Die Autorinnen und Autoren dieser Publikation stellen grundsätzliche Fragen zu den Chancen des Lernmediums Webvideo und scheuen sich nicht, auch Fehlschläge in der eigenen Arbeit zu behandeln. Die Beiträge machen deutlich, wie vielfältig politische Bildungsarbeit mit und in Webvideo aussehen kann. Die gewonnenen Erkenntnisse können entscheidende Auswirkungen auf Projektverläufe haben und sollten bestenfalls bereits zum Zeitpunkt der Projektplanung berücksichtigt werden. Denn nicht zuletzt resultieren bestimmte Herausforderungen in Webvideoprojekten – wie etwa Fragen der Monetarisierung, des Persönlichkeits- und Datenschutzes und des Einflusses von Algorithmen auf Meinungsbildungsprozesse – aus übergeordneten Rahmenbedingungen. Es ergeben sich vielschichtige Herausforderungen für die Entwicklung von Webvideoangeboten, die zum Beispiel auch technologische oder (medien-)wirtschaftliche Entwicklungen einbeziehen. Diese Herausforderungen aus verschiedenen Perspektiven zu diskutieren und mit Erfahrungswerten aus der Praxis rückzukoppeln, ist für politische Bildung und Medienpädagogik ein zentrales Anliegen – unsere Veröffentlichung möchte dazu einen eigenen Beitrag leisten.

Wir danken darum allen Autorinnen und Autoren für den spannenden Prozess und ihre gelungenen Beiträge!

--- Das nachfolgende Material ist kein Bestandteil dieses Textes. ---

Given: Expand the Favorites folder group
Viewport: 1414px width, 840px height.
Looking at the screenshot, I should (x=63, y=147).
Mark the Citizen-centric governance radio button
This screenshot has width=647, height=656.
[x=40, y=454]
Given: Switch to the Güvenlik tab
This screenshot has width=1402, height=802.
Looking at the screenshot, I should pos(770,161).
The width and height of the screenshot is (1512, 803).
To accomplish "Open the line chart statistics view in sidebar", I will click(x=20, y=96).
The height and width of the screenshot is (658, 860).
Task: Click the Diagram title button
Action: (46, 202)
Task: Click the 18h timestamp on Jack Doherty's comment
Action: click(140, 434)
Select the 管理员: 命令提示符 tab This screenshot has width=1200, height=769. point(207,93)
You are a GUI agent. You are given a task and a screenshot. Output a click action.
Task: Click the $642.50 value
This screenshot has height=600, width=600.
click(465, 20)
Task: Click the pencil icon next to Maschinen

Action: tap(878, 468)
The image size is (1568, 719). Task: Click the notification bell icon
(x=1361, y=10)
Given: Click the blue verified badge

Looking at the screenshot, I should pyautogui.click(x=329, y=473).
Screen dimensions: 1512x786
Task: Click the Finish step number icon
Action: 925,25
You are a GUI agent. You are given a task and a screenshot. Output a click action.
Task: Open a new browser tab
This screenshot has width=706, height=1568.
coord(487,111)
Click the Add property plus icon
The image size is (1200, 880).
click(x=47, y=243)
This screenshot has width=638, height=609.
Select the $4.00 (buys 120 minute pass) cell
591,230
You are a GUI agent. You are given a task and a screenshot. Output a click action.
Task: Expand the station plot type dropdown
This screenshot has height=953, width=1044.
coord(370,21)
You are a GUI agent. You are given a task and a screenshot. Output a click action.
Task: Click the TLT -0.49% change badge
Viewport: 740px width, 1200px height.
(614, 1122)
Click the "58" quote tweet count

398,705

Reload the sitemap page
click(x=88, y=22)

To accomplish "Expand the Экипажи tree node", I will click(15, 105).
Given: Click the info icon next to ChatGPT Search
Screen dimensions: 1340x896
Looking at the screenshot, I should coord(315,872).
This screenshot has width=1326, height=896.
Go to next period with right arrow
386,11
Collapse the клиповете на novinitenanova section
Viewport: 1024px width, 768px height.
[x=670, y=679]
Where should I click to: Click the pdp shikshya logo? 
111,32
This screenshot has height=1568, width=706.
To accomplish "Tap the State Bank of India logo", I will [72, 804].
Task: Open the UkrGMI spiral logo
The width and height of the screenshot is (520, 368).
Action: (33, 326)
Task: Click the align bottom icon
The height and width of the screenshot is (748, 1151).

Außerdem möchten wir uns bei allen Teilnehmenden im Netzwerk bewegtbildung.net  bedanken, denn vor allem die gemeinsame Reflexion der letzten Jahre trug erheblich zur Profilschärfung des Arbeitsfelds bei. Wir sind froh, mit der vorliegenden Publikation, neben der Dokumentation zweier Fachtagungen und unseren „Kriterien für gelingende Bewegtbildung“, einen weiteren Baustein zur Entwicklung dieses Arbeitsfeldes politischer Bildung beitragen zu können.